Une oeuvre culte et populaire mais qui n'est, paradoxalement, ni superficielle dans son fond comme dans sa forme, et encore moins simple à appréhender quand bien même son pitch de départ est des plus ramassés : s'attacher à une figure criminelle plus dérangeante que dérangée (Randall P. McMurphy, un sociopathe/vétéran de la Guerre de Corée de 38 ans condamné à une peine de travaux forcés pour diverses agressions et un viol sur mineur), qui simule l'aliénation pour se faire interner et ainsi sortir de l'établissement pénitentiaire où il était incarcéré.
Le ver dans la pomme d'un hôpital psychiatrique mené d'une main de fer par les méthodes répressives de l’infirmière Ratched, dont il va être le principal opposant après avoir été touché par la détresse et la solitude des patients, lui qui ignorait tout du traitement réservé aux patients.
Tout le génie du film réside là, dans l'introduction d'un élément perturbateur au coeur d'une machine déshumanisée et déshumanisante à l'horreur trop bien huilée, pour mieux pointer l'ignominie institutionnelle plus restrictive et archaïque que maladroite (ironiquement persuadée de bien faire les choses, dans le dépouillement de tout droit et de toute dignité d'âmes malades dont les désirs/besoins sont totalement ignorés; des âmes qui n'existent plus réellement, eux qui survivent sans faire de vagues pour ne pas voir leur condition empirer) du système de santé américain (mondiale ?) comme d'une société contemporaine abordant avec condescendance la psychatrie, faisant des malades des victimes autant de leurs maux que du mépris et de la pression social, où être malade - où considéré comme tel - nous relégue au plus bas de l'échelle, où la maladie elle-même n'est plus considéré comme un mal, mais comme une expression de la folie.

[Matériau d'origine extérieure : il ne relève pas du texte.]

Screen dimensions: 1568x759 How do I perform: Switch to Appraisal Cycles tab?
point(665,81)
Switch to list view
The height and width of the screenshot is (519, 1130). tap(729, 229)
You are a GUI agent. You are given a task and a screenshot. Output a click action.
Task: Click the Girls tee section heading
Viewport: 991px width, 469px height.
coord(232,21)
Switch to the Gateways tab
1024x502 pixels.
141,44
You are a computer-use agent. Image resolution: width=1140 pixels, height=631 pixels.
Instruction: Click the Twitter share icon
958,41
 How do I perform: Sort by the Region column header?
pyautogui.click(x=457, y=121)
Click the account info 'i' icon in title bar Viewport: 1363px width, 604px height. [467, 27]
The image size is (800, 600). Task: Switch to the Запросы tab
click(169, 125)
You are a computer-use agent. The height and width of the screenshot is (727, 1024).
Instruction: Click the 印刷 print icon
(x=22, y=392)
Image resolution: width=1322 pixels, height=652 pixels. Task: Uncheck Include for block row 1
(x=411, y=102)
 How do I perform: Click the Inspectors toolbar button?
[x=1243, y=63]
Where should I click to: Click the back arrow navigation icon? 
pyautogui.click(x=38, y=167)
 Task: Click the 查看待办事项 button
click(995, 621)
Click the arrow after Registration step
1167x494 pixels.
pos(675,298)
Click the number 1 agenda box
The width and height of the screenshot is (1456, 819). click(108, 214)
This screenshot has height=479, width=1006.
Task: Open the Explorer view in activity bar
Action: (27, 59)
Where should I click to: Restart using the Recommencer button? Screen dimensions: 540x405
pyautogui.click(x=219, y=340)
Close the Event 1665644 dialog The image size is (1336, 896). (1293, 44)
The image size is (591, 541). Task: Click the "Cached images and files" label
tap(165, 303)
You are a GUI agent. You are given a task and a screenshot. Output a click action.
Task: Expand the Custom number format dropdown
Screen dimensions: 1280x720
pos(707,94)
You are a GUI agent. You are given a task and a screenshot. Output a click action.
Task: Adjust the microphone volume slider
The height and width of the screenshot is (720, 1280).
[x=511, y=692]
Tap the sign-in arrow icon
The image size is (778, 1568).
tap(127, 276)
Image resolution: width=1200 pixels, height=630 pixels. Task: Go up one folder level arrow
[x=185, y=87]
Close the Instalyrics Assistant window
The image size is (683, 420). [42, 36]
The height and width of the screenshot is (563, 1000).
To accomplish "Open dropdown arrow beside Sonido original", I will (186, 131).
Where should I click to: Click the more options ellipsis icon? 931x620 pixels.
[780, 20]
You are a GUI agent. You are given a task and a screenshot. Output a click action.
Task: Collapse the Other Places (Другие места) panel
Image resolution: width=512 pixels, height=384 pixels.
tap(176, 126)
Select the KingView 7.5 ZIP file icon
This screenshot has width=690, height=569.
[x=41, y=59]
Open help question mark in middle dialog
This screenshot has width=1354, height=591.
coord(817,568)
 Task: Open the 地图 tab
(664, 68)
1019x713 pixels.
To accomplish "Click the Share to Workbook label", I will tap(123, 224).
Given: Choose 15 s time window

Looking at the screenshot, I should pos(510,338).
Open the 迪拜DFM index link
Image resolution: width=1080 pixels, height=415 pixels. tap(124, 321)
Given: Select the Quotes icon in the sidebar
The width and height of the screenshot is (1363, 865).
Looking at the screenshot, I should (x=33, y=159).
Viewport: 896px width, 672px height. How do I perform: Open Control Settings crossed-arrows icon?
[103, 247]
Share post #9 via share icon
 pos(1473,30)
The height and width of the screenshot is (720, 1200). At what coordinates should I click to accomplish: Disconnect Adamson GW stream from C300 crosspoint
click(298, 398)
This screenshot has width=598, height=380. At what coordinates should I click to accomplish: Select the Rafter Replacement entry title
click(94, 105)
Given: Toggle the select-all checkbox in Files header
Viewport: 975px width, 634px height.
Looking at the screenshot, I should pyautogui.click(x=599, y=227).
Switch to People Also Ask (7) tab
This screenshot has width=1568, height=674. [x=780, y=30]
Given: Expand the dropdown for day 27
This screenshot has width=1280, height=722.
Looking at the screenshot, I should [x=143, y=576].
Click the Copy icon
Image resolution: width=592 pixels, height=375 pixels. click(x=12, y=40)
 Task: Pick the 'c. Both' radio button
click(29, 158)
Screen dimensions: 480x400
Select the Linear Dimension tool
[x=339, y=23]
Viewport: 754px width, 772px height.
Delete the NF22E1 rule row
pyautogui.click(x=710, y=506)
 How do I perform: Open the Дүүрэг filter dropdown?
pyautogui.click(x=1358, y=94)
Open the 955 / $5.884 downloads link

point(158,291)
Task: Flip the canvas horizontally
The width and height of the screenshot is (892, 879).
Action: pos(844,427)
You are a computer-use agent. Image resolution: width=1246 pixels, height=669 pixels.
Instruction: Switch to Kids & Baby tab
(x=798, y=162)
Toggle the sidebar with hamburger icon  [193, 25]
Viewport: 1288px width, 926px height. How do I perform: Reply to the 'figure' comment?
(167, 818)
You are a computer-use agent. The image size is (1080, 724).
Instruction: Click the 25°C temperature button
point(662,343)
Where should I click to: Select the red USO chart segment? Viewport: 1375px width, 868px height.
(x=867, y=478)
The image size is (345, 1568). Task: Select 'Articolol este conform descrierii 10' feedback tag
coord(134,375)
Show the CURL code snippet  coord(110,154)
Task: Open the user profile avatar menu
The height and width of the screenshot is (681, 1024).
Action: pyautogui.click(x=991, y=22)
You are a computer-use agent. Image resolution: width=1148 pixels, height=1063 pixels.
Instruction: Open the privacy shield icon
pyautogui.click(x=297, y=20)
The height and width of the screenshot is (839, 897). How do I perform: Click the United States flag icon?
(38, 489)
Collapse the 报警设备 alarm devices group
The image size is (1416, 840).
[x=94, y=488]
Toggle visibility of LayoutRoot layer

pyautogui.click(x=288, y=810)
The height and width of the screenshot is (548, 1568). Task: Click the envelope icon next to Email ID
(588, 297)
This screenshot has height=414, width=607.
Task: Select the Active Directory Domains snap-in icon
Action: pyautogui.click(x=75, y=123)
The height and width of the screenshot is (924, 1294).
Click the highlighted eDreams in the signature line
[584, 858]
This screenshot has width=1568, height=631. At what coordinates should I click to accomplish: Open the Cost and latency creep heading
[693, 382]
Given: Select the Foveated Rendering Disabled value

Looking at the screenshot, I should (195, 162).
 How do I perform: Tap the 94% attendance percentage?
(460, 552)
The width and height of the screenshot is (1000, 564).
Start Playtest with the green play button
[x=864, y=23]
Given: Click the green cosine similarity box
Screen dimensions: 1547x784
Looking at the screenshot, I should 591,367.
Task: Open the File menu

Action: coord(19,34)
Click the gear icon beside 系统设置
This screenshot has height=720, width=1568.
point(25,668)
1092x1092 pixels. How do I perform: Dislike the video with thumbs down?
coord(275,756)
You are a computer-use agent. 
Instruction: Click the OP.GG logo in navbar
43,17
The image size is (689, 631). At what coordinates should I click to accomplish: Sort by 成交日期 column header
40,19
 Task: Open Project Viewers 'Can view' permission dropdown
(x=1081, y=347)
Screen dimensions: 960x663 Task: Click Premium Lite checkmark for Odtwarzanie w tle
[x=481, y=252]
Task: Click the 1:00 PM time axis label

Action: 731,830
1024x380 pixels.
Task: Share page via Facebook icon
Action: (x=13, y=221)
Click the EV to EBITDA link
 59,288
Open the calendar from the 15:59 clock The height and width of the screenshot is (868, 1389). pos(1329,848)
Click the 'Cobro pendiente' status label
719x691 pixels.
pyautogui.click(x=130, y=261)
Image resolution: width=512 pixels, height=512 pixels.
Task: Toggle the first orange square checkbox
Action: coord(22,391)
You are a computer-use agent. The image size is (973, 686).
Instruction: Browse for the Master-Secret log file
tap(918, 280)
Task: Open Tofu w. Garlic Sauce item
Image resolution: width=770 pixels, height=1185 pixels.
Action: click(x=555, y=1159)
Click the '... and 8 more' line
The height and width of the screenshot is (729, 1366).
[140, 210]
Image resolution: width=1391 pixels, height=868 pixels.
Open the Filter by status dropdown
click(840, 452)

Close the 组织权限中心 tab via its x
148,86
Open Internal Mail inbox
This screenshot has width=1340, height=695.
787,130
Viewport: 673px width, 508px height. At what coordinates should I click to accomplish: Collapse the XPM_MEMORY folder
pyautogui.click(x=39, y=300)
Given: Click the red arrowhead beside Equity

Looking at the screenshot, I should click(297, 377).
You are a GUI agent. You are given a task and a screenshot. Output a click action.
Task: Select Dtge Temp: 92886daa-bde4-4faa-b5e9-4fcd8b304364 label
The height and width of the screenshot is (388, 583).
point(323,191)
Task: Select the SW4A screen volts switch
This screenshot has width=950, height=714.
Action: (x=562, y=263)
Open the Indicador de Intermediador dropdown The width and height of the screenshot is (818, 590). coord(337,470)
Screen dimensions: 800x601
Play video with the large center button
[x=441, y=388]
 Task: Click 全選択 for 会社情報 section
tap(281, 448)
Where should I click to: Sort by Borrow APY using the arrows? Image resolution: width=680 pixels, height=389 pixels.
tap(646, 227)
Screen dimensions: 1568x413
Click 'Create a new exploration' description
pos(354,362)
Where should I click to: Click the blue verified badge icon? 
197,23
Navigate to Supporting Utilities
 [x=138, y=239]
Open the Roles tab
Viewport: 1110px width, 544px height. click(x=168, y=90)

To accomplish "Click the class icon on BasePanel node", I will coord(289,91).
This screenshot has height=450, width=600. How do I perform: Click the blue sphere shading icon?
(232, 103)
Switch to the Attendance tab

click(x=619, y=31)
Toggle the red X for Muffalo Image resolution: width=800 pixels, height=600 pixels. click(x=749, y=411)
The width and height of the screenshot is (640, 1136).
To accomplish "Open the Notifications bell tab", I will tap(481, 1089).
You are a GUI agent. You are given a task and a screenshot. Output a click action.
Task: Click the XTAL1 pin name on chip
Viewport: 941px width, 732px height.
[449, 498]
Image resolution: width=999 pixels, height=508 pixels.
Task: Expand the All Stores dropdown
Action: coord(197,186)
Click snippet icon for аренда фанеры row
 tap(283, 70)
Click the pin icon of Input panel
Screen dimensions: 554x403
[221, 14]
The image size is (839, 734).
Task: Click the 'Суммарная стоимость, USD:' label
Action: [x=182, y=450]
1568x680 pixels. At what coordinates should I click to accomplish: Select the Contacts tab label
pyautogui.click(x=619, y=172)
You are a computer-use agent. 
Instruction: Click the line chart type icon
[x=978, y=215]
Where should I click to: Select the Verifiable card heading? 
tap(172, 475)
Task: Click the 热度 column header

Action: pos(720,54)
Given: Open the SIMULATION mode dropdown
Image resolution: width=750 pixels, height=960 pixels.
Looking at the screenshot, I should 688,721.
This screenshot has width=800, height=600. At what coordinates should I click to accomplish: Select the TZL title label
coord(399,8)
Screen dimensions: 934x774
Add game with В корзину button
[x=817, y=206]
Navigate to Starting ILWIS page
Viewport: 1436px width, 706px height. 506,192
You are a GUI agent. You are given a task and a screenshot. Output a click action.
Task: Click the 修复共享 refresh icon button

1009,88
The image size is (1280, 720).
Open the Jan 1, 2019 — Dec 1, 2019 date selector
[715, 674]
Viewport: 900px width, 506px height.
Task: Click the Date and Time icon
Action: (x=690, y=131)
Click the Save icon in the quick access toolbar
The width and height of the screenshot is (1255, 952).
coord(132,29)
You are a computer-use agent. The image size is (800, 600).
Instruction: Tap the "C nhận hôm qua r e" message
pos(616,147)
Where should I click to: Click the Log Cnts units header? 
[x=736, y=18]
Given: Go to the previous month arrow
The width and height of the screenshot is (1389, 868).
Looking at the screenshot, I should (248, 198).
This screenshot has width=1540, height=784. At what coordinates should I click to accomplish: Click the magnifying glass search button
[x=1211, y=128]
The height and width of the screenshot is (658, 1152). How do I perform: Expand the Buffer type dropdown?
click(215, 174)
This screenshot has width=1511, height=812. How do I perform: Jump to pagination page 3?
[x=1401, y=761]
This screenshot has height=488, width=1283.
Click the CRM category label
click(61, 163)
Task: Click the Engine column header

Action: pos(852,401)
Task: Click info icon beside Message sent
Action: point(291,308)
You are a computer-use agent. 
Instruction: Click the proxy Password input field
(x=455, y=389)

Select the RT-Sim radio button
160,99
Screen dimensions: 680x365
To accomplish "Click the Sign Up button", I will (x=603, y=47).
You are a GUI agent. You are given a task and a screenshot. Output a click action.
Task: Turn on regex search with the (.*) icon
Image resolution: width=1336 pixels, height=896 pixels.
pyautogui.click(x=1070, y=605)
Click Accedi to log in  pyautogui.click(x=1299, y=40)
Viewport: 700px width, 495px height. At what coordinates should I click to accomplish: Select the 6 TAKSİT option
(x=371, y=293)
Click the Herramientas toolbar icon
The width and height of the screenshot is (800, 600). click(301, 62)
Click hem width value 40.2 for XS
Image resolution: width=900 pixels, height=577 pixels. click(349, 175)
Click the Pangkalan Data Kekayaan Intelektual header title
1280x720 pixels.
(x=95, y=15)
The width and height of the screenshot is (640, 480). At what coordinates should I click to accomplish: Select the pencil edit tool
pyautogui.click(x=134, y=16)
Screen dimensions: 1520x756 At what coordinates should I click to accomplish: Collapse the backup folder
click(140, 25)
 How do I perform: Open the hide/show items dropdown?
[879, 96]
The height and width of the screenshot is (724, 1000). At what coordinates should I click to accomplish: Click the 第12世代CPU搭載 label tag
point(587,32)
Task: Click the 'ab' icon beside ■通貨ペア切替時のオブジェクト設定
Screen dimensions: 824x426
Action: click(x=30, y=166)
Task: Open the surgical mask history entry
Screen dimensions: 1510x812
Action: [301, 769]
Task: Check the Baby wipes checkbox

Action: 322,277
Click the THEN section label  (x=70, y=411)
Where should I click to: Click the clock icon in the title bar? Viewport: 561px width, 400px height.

Mis en scène avec une épure presque chirurgicale, dénuée de tout artifice putassier (Forman s'appuyant sur la sublime photographie du tandem Haskell Wexler/Bill Butler), Vol au-dessus d'un nid de coucou, peinture d'une époque pas si lointaine de la nôtre - et à l'évolution difficile - où le conformisme était imposé d'une manière définitivement moins subtile et plus brutale (même si hier comme aujourd'hui, les systèmes oppressifs ne se cachent plus), ne serait il est vrai rien sans sa fantastique distribution, d'un Jack Nicholson en symbole d'un élan de liberté qui propage ses bienfaits avant d'être douloureusement rattrapé au vol, à une Louise Fletcher impériale en fée létale dont la rigueur implacable n'a d'égale que la cruauté, en passant par un Brad Dourif incroyablement attachant en gamin bègue bouffé par des figures féminines autoritaires et castratrices.
Des talents incroyables au service d'un film qui ne l'est pas moins, tout simplement.